Bring together 1 cup of long-grain rice, 2 tablespoons of honey, 1 tablespoon of soy sauce, ¼ teaspoon of crushed red pepper, 4 6-ounce skinless salmon fillets, and 1 pound of baby bok choy (which is about as cute as the baby spinach we talked about earlier). For 20 minutes of your time, you can sit down to this healthy, satisfying meal. Read the full ingredient list and directions here so that you can prepare this quick meal for four. 

3 Southwestern Beef Chili

This recipe is about enough to make someone fall back in love with chili after those traumatizing experiences most of us had with school cafeteria chili. The recipe takes chili from a bland tomato paste dish to something exotic and enlivening. For 30 minutes, the smell of this chili will undoubtedly make your mouth water.

The Essentials

This chili, being full of great foods and spices, has a pretty lengthy list of ingredients. Pull together 1 tablespoon of olive oil, 2 carrots, 1 onion, 1 pepper, ½ pound of ground beef, 2 tablespoons of tomato paste, 2 15-ounce cans of black beans, 1 tablespoon of chili powder, ½ cup of corn kernels, ½ cup of grated cheddar cheese, 2 scallions, kosher salt, and black pepper.

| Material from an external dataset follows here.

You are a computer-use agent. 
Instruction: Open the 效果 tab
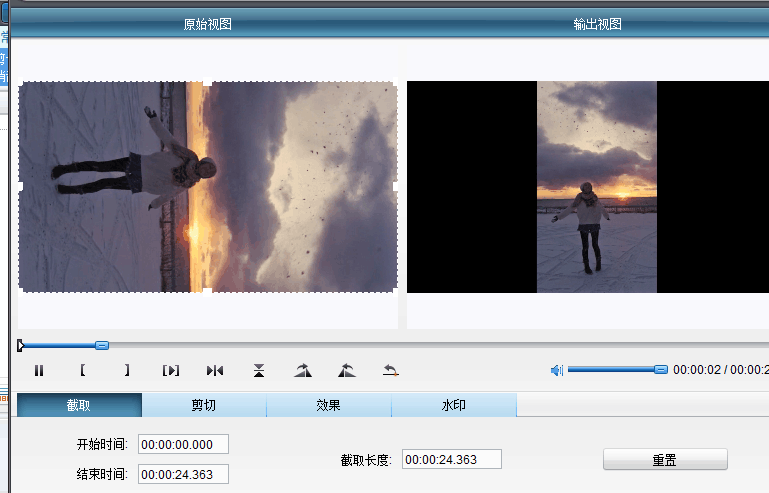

For a vegetarian chili, just nix the ground beef. You might even replace the beef with tofu or another meat substitute. Lentils or soybeans make some of the best meat replacements. The black beans in the chili are already great for providing a hearty texture. This dish is a perfect warm and heavy meal for meat lovers and vegetarians alike. Find the full recipe for this wild chili here

2 Pasta With Turkey and Broccoli

The name of this dish doesn’t really leave much to the imagination or much to be explained. What might surprise you, though, is that this delicious-sounding pasta will only demand 20 minutes of your time. Just like the leek and spinach pasta above, this pasta is healthier than most of the pastas we typically enjoy. I’m looking at you, microwavable cups of mac and cheese.

The Essentials

To make this savory meal, you’ll need ¾ pound of orecchiette, 2 cups of broccoli florets, 3 tablespoons of olive oil, 1 pound of ground turkey, 2 cloves of garlic, 1 teaspoon of fennel seed, ½ teaspoon of crushed red pepper, kosher salt, and, of course, parmesan cheese. By the looks of things, you need to stock up on olive oil if you plan on utilizing most of the recipes on this list. If you’re throwing your pasta together and realize you’re out, canola oil makes a fine substitute. Enjoy the full recipe for the turkey and broccoli pasta here

1 Mac & Cheese Quesadillas

I was so intrigued and lured by the title of this recipe that I made these bizarre quesadillas for dinner the night I read about them. They’re as adorable as they sound, but the recipe called for a meal that truly left a lot to be desired. So, we’ll review the original recipe and add my – hopefully enhancing -- alterations.

The Essentials

To serve 2, you’ll need 2 tortillas, ½ cup of prepared macaroni and cheese, 1 slice of cheese, and 6 minutes. The directions tell you to microwave the quesadillas for a minute and 45 seconds, and that’s where things go awry. The microwaved tortillas get soft and soggy, making them hard to pick up and, well, hard to stomach. Try cooking the quesadillas on a frying pan. 

The tortilla shells become nice and solid, holding up your pile of macaroni and cheese. And be sure to add the extra cheese so that your noodles don’t dry out with the heat. These quesadillas are a fun snack or meal that tastes great with ketchup or dipped in salsa. This recipe is also a great one to get your kids involved in.

These recipes are hearty and – mostly – healthy options that cater to a variety of interests. From chicken and beef to spinach and bok choy (that doesn’t get any easier to spell with practice, sorry!), these dishes offer quick fixes to your nagging hunger. And if you’re the cook for the family, these meals should be a win-win. Your family eats great food without you getting angry at how long you’ve been working alone in the kitchen. Yes, that’s a thing.

Enjoy these quick and easy recipes any time of the year and make it a habit to treat yourself and your family to fabulous meals.